Information supplied:
*** Begin section ***

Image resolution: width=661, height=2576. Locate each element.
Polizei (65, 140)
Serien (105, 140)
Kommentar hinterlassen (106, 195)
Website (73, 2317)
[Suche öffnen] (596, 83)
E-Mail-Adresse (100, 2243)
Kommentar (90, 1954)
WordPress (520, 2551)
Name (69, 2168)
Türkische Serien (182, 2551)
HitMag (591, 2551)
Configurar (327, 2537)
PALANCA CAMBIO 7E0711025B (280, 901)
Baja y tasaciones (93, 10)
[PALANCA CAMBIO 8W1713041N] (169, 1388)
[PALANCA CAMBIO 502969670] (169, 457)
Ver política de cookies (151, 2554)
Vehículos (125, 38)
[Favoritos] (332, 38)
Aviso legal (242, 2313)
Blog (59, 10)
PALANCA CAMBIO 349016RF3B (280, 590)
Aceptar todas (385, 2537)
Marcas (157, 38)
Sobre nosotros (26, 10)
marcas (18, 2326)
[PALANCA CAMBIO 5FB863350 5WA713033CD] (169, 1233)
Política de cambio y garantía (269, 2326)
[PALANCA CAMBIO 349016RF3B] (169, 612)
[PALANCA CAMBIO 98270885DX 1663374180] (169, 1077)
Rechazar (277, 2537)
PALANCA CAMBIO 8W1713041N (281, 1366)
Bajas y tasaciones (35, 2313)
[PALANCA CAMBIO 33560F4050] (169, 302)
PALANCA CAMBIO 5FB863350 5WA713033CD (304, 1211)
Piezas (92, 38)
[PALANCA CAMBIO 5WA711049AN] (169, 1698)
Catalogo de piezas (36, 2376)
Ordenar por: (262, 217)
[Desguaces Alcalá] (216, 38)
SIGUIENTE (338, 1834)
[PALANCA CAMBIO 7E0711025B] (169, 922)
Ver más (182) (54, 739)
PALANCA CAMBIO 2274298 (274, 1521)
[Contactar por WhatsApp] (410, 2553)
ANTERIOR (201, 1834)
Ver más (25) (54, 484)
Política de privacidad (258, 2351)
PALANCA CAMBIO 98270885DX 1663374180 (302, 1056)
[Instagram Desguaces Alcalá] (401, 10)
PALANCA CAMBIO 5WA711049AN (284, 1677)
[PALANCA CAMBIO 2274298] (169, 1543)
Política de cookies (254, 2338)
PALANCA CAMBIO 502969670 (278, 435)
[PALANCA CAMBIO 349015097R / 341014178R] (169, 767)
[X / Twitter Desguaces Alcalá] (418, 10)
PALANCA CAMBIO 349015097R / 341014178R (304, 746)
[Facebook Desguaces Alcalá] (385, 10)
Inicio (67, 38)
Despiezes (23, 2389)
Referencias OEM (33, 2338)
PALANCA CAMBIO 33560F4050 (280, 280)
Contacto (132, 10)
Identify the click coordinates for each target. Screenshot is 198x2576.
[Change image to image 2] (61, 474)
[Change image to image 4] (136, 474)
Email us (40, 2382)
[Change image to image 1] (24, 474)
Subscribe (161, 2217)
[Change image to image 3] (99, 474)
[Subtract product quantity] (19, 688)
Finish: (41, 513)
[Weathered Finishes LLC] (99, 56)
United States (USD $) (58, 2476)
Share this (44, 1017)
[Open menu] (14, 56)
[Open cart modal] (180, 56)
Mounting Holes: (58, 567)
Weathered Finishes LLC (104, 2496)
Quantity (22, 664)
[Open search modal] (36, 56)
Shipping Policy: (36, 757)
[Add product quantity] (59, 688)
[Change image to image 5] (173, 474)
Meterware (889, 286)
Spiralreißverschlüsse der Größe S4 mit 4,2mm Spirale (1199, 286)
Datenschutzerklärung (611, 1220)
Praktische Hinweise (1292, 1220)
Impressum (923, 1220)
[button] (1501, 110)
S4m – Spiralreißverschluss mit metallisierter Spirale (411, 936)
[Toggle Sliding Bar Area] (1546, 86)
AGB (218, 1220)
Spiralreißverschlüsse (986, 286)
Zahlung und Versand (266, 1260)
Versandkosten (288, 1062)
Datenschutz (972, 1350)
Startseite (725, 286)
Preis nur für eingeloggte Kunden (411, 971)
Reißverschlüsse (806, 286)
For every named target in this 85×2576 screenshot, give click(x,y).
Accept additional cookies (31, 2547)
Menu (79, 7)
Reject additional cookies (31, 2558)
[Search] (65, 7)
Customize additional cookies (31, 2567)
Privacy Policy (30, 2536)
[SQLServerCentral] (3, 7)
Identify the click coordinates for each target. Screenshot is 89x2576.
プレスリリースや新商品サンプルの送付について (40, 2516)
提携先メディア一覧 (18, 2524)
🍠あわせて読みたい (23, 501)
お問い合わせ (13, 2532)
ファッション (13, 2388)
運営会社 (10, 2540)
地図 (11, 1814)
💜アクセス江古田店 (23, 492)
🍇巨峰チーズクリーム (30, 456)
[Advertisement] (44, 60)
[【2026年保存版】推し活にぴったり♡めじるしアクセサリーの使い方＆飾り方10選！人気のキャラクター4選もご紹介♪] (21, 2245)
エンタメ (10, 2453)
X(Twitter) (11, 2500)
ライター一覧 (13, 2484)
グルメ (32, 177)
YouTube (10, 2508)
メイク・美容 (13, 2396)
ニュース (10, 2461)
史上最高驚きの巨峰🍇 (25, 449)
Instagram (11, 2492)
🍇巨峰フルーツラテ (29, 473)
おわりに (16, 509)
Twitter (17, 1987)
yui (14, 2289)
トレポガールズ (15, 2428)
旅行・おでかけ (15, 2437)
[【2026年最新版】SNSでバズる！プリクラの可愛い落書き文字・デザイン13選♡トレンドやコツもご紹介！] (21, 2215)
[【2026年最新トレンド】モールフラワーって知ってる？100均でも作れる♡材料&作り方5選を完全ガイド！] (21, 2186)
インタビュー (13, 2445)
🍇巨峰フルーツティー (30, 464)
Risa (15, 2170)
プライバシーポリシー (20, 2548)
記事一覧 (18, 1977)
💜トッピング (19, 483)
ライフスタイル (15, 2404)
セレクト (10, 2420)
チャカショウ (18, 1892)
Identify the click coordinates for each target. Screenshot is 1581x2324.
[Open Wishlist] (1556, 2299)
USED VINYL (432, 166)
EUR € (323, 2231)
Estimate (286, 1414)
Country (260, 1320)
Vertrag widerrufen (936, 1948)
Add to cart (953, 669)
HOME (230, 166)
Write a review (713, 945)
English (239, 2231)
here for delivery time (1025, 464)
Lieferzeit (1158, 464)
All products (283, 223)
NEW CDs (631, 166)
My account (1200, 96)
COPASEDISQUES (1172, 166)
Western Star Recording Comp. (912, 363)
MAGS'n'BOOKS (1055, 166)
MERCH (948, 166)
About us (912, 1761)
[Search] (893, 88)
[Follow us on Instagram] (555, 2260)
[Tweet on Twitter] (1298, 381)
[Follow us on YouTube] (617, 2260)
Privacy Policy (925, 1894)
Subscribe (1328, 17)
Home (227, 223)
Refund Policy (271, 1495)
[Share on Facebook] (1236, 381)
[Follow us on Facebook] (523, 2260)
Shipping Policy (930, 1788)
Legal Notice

*** End section ***

Task directions: With nothing added or left out, print the data again.

Response to the task:
Image resolution: width=661, height=2576. Locate each element.
Polizei (65, 140)
Serien (105, 140)
Kommentar hinterlassen (106, 195)
Website (73, 2317)
[Suche öffnen] (596, 83)
E-Mail-Adresse (100, 2243)
Kommentar (90, 1954)
WordPress (520, 2551)
Name (69, 2168)
Türkische Serien (182, 2551)
HitMag (591, 2551)
Configurar (327, 2537)
PALANCA CAMBIO 7E0711025B (280, 901)
Baja y tasaciones (93, 10)
[PALANCA CAMBIO 8W1713041N] (169, 1388)
[PALANCA CAMBIO 502969670] (169, 457)
Ver política de cookies (151, 2554)
Vehículos (125, 38)
[Favoritos] (332, 38)
Aviso legal (242, 2313)
Blog (59, 10)
PALANCA CAMBIO 349016RF3B (280, 590)
Aceptar todas (385, 2537)
Marcas (157, 38)
Sobre nosotros (26, 10)
marcas (18, 2326)
[PALANCA CAMBIO 5FB863350 5WA713033CD] (169, 1233)
Política de cambio y garantía (269, 2326)
[PALANCA CAMBIO 349016RF3B] (169, 612)
[PALANCA CAMBIO 98270885DX 1663374180] (169, 1077)
Rechazar (277, 2537)
PALANCA CAMBIO 8W1713041N (281, 1366)
Bajas y tasaciones (35, 2313)
[PALANCA CAMBIO 33560F4050] (169, 302)
PALANCA CAMBIO 5FB863350 5WA713033CD (304, 1211)
Piezas (92, 38)
[PALANCA CAMBIO 5WA711049AN] (169, 1698)
Catalogo de piezas (36, 2376)
Ordenar por: (262, 217)
[Desguaces Alcalá] (216, 38)
SIGUIENTE (338, 1834)
[PALANCA CAMBIO 7E0711025B] (169, 922)
Ver más (182) (54, 739)
PALANCA CAMBIO 2274298 (274, 1521)
[Contactar por WhatsApp] (410, 2553)
ANTERIOR (201, 1834)
Ver más (25) (54, 484)
Política de privacidad (258, 2351)
PALANCA CAMBIO 98270885DX 1663374180 (302, 1056)
[Instagram Desguaces Alcalá] (401, 10)
PALANCA CAMBIO 5WA711049AN (284, 1677)
[PALANCA CAMBIO 2274298] (169, 1543)
Política de cookies (254, 2338)
PALANCA CAMBIO 502969670 (278, 435)
[PALANCA CAMBIO 349015097R / 341014178R] (169, 767)
[X / Twitter Desguaces Alcalá] (418, 10)
PALANCA CAMBIO 349015097R / 341014178R (304, 746)
[Facebook Desguaces Alcalá] (385, 10)
Inicio (67, 38)
Despiezes (23, 2389)
Referencias OEM (33, 2338)
PALANCA CAMBIO 33560F4050 (280, 280)
Contacto (132, 10)
Identify the click coordinates for each target. Screenshot is 198x2576.
[Change image to image 2] (61, 474)
[Change image to image 4] (136, 474)
Email us (40, 2382)
[Change image to image 1] (24, 474)
Subscribe (161, 2217)
[Change image to image 3] (99, 474)
[Subtract product quantity] (19, 688)
Finish: (41, 513)
[Weathered Finishes LLC] (99, 56)
United States (USD $) (58, 2476)
Share this (44, 1017)
[Open menu] (14, 56)
[Open cart modal] (180, 56)
Mounting Holes: (58, 567)
Weathered Finishes LLC (104, 2496)
Quantity (22, 664)
[Open search modal] (36, 56)
Shipping Policy: (36, 757)
[Add product quantity] (59, 688)
[Change image to image 5] (173, 474)
Meterware (889, 286)
Spiralreißverschlüsse der Größe S4 mit 4,2mm Spirale (1199, 286)
Datenschutzerklärung (611, 1220)
Praktische Hinweise (1292, 1220)
Impressum (923, 1220)
[button] (1501, 110)
S4m – Spiralreißverschluss mit metallisierter Spirale (411, 936)
[Toggle Sliding Bar Area] (1546, 86)
AGB (218, 1220)
Spiralreißverschlüsse (986, 286)
Zahlung und Versand (266, 1260)
Versandkosten (288, 1062)
Datenschutz (972, 1350)
Startseite (725, 286)
Preis nur für eingeloggte Kunden (411, 971)
Reißverschlüsse (806, 286)
For every named target in this 85×2576 screenshot, give click(x,y).
Accept additional cookies (31, 2547)
Menu (79, 7)
Reject additional cookies (31, 2558)
[Search] (65, 7)
Customize additional cookies (31, 2567)
Privacy Policy (30, 2536)
[SQLServerCentral] (3, 7)
Identify the click coordinates for each target. Screenshot is 89x2576.
プレスリリースや新商品サンプルの送付について (40, 2516)
提携先メディア一覧 (18, 2524)
🍠あわせて読みたい (23, 501)
お問い合わせ (13, 2532)
ファッション (13, 2388)
運営会社 (10, 2540)
地図 (11, 1814)
💜アクセス江古田店 (23, 492)
🍇巨峰チーズクリーム (30, 456)
[Advertisement] (44, 60)
[【2026年保存版】推し活にぴったり♡めじるしアクセサリーの使い方＆飾り方10選！人気のキャラクター4選もご紹介♪] (21, 2245)
エンタメ (10, 2453)
X(Twitter) (11, 2500)
ライター一覧 (13, 2484)
グルメ (32, 177)
YouTube (10, 2508)
メイク・美容 (13, 2396)
ニュース (10, 2461)
史上最高驚きの巨峰🍇 (25, 449)
Instagram (11, 2492)
🍇巨峰フルーツラテ (29, 473)
おわりに (16, 509)
Twitter (17, 1987)
yui (14, 2289)
トレポガールズ (15, 2428)
旅行・おでかけ (15, 2437)
[【2026年最新版】SNSでバズる！プリクラの可愛い落書き文字・デザイン13選♡トレンドやコツもご紹介！] (21, 2215)
[【2026年最新トレンド】モールフラワーって知ってる？100均でも作れる♡材料&作り方5選を完全ガイド！] (21, 2186)
インタビュー (13, 2445)
🍇巨峰フルーツティー (30, 464)
Risa (15, 2170)
プライバシーポリシー (20, 2548)
記事一覧 (18, 1977)
💜トッピング (19, 483)
ライフスタイル (15, 2404)
セレクト (10, 2420)
チャカショウ (18, 1892)
Identify the click coordinates for each target. Screenshot is 1581x2324.
[Open Wishlist] (1556, 2299)
USED VINYL (432, 166)
EUR € (323, 2231)
Estimate (286, 1414)
Country (260, 1320)
Vertrag widerrufen (936, 1948)
Add to cart (953, 669)
HOME (230, 166)
Write a review (713, 945)
English (239, 2231)
here for delivery time (1025, 464)
Lieferzeit (1158, 464)
All products (283, 223)
NEW CDs (631, 166)
My account (1200, 96)
COPASEDISQUES (1172, 166)
Western Star Recording Comp. (912, 363)
MAGS'n'BOOKS (1055, 166)
MERCH (948, 166)
About us (912, 1761)
[Search] (893, 88)
[Follow us on Instagram] (555, 2260)
[Tweet on Twitter] (1298, 381)
[Follow us on YouTube] (617, 2260)
Privacy Policy (925, 1894)
Subscribe (1328, 17)
Home (227, 223)
Refund Policy (271, 1495)
[Share on Facebook] (1236, 381)
[Follow us on Facebook] (523, 2260)
Shipping Policy (930, 1788)
Legal Notice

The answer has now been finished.